Danzig's question crackled in earphones; "Now are you satisfied? Will you come back before a fresh landslide catches you?"

"It won't," Scobie replied. "We aren't a vehicle, and the local configuration has clearly been stable for centuries or better. Besides, what's the point of a manned expedition if nobody investigates anything?"

"I'll see if I can climb," Garcilaso offered.

"No, wait," Scobie commanded. "I've had experience with mountains and snowpacks, for whatever that may be worth. Let me study out a route for us first."

"You're going onto that stuff, the whole gaggle of you?" exploded Danzig. "Have you completely lost your minds?"

Scobie's brow and lips tightened. "Mark, I warn you again, if you don't get your emotions under control we'll cut you off. We'll hike on a ways if I decide it's safe."

He paced, in floating low-weight fashion, back and forth while he surveyed the jb'kull. Layers and blocks of distinct substances were plain to see, like separate ashlars laid by an elvish mason ... where they were not so huge that a giant must have been at work... The craterlets might be sentry posts on this lowest embankment of the City's defenses....

Garcilaso, most vivacious of men, stood motionless and let his vision lose itself in the sight. Broberg knelt down to examine the ground, but her own gaze kept wandering aloft.

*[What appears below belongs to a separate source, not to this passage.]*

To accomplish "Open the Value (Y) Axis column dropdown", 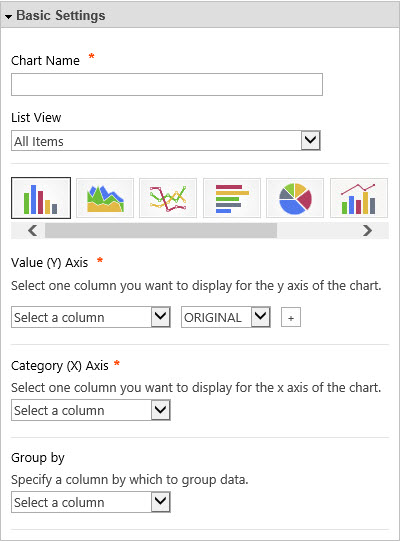I will coord(91,317).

Finally she beckoned. "Colin, come over here, please," she said. "I believe I've made a discovery."

Scobie joined her. As she rose, she scooped a handful of fine black particles off the shards on which she stood and let it trickle from her glove. "I suspect this is the reason the boundary of the ice is sharp," she told him.

"What is?" Danzig inquired from afar. He got no answer.

"I noticed more and more dust as we went along," Broberg continued. "If it fell on patches and lumps of frozen stuff, isolated from the main mass, and covered them, it would absorb solar heat till they melted or, likelier, sublimed. Even water molecules would escape to space, in this weak gravity. The main mass was too big for that; square-cube law. Dust grains there would simply melt their way down a short distance, then be covered as surrounding material collapsed on them, and the process would stop."

"H'm." Broberg raised a hand to stroke his chin, encountered his helmet, and sketched a grin at himself. "Sounds reasonable. But where did so much dust come from-and the ice, for that matter?"

"I think-" Her voice dropped until he could barely hear, and her look went the way of Garcilaso's. His remained upon her face, profiled against stars. "I think this bears out your comet hypothesis, Colin. A comet struck lapetus. It came from the direction it did because of getting so near Saturn that it was forced to swing in a hairpin bend around the planet. It was enormous; the ice of it covered almost a hemisphere, in spite of much more being vaporized and lost. The dust is partly from it, partly generated by the impact."

He clasped her armored shoulder." Your theory. Jean. I was not the first to propose a comet, but you're the first to corroborate with details."

She didn't appear to notice, except that she murmured further: "Dust can account for the erosion that made those lovely formations, too. It caused differential melting and sublimation on the surface, according to the patterns it happened to fall in and the mixes of ices it clung to, until it was washed away or encysted. The craters, these small ones and the major ones we've observed from above, they have a separate but similar origin. Meteorites-"

"Whoa, there," he objected. "Any sizeable meteorite would release enough energy to steam off most of the entire field."